Clause 1 - Purpose
Legislative and Regulatory Reform Bill
9:45 am

Christopher Chope (Christchurch, Conservative)
I agree with the hon. Gentleman. This problem happened after Margaret Thatcher left office. Between 1992 and 1997, when I was no longer a Member of this House, the Major Government were interested in reducing the burden of regulation. I had the pleasure of serving on a deregulation task force to which I was appointed by the then Secretary of State for Trade and Industry, now Lord Heseltine. I was also on the Health and Safety Commission and saw with my own eyes the difficulties in trying to reduce the burden of regulation while at the same time maintaining proper standards of health and safety. The approach then was to try and rein back on detailed regulation and to introduce goal-setting regulations in the broader sense instead of having a minutiae of regulation.

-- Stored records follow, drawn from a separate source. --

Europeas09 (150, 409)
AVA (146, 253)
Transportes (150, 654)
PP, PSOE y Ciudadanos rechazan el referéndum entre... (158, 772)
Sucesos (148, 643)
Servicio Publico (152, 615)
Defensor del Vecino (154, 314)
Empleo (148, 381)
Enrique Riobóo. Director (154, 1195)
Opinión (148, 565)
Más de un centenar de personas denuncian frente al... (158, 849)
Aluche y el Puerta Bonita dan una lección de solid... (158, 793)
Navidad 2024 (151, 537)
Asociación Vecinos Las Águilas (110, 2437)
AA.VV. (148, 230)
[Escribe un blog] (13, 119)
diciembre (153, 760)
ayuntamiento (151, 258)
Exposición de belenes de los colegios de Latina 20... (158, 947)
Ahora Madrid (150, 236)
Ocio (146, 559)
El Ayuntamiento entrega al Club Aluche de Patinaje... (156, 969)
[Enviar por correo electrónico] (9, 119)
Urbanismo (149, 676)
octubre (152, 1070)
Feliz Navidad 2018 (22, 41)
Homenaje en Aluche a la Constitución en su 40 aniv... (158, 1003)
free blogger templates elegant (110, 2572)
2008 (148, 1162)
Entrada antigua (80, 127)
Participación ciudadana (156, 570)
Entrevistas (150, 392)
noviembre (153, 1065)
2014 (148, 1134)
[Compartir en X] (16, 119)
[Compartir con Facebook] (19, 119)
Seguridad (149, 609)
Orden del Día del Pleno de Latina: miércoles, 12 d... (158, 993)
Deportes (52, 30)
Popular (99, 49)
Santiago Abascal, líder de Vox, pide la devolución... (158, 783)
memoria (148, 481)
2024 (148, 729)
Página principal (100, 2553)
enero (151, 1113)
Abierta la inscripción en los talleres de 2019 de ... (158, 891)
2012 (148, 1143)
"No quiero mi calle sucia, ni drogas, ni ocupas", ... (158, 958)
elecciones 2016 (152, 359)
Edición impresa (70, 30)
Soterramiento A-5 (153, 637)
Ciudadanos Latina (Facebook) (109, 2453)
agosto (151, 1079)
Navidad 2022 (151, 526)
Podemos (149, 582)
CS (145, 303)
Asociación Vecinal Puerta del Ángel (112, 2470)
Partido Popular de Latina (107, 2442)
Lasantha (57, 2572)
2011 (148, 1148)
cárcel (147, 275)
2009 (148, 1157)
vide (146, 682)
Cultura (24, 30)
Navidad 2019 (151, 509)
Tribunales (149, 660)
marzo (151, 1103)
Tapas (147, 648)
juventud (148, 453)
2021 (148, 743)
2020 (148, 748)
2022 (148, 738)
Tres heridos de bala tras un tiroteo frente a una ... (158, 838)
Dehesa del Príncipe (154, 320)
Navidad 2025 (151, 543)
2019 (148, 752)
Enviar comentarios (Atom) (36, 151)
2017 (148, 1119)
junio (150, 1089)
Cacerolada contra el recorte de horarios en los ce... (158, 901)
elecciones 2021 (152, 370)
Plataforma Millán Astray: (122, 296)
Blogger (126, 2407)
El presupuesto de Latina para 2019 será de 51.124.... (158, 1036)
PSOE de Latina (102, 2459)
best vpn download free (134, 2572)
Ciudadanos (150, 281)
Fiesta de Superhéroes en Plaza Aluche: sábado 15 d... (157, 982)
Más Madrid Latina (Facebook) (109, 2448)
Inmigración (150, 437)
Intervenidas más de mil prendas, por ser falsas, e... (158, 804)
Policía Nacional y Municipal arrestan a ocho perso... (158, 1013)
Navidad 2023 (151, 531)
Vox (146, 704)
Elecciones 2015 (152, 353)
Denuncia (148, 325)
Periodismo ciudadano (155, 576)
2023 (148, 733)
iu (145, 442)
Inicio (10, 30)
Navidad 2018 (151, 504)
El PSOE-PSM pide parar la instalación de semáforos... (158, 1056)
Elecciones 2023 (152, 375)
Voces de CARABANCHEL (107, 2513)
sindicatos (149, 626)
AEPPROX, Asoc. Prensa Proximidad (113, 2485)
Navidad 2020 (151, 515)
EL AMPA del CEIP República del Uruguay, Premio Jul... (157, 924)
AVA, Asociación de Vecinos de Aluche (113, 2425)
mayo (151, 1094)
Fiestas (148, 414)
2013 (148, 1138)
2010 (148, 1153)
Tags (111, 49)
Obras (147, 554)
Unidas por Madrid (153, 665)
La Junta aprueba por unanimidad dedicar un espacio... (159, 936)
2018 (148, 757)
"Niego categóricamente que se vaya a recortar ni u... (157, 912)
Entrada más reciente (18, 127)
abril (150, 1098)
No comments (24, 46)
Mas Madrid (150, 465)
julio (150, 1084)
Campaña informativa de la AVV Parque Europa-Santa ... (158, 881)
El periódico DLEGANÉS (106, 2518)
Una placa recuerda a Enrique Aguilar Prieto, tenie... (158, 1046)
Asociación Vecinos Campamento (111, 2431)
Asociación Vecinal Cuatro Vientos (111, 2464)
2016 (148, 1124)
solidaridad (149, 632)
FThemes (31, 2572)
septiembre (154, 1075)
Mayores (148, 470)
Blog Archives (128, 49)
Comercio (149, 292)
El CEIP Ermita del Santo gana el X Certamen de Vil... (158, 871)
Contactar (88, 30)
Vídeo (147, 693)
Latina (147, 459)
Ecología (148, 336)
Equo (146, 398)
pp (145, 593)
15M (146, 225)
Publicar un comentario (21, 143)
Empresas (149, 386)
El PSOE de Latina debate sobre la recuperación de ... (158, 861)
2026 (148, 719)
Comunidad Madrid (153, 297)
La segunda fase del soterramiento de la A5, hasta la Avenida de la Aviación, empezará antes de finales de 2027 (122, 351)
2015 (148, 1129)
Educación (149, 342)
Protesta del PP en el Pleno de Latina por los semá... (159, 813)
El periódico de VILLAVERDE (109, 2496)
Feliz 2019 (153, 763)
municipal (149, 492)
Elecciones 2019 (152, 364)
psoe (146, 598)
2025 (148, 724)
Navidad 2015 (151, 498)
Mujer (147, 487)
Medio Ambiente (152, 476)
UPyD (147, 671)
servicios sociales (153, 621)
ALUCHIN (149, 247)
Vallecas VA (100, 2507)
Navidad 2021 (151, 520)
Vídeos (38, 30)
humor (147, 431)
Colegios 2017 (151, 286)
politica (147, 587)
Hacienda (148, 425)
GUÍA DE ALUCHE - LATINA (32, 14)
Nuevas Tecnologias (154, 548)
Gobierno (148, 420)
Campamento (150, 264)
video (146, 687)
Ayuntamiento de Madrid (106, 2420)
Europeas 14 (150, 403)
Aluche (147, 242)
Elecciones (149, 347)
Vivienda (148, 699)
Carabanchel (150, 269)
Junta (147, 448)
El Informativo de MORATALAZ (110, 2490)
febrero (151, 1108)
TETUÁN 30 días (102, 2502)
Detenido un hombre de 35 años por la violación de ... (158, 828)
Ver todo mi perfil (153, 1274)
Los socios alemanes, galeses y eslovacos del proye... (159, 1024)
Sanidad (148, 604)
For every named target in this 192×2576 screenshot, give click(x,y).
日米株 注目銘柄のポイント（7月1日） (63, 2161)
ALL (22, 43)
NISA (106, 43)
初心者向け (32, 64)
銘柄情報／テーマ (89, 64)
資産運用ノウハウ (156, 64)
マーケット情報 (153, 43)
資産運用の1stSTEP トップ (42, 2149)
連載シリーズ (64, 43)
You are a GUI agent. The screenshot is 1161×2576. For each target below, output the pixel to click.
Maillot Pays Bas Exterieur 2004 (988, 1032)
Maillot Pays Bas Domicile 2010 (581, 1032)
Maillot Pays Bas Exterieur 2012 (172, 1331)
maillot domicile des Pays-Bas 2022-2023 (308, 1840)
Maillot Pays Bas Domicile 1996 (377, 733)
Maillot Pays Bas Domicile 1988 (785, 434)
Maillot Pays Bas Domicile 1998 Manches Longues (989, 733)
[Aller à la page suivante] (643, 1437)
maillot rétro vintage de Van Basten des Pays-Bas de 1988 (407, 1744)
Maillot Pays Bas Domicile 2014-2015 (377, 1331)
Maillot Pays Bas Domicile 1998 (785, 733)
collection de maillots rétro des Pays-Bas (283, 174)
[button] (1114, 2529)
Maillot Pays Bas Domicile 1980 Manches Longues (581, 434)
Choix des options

Some progress was made during that period in reining back on regulation although nothing like as much as I would have wished. Since then, this Government, instead of relying on goal-setting regulations has implemented an enormous amount of detailed, prescriptive regulation, and that is the big burden on industry, which is getting worse. It got a bit better between 1992 and 1997, although new regulations were still being introduced, partly at the insistence of the European Union.
We could now revert to goal-setting, rather than prescriptive, regulation and if I heard the Minister saying things like that I would have more confidence that his purpose is to reduce the burden on industry, but nothing that he has said suggests that that is his purpose.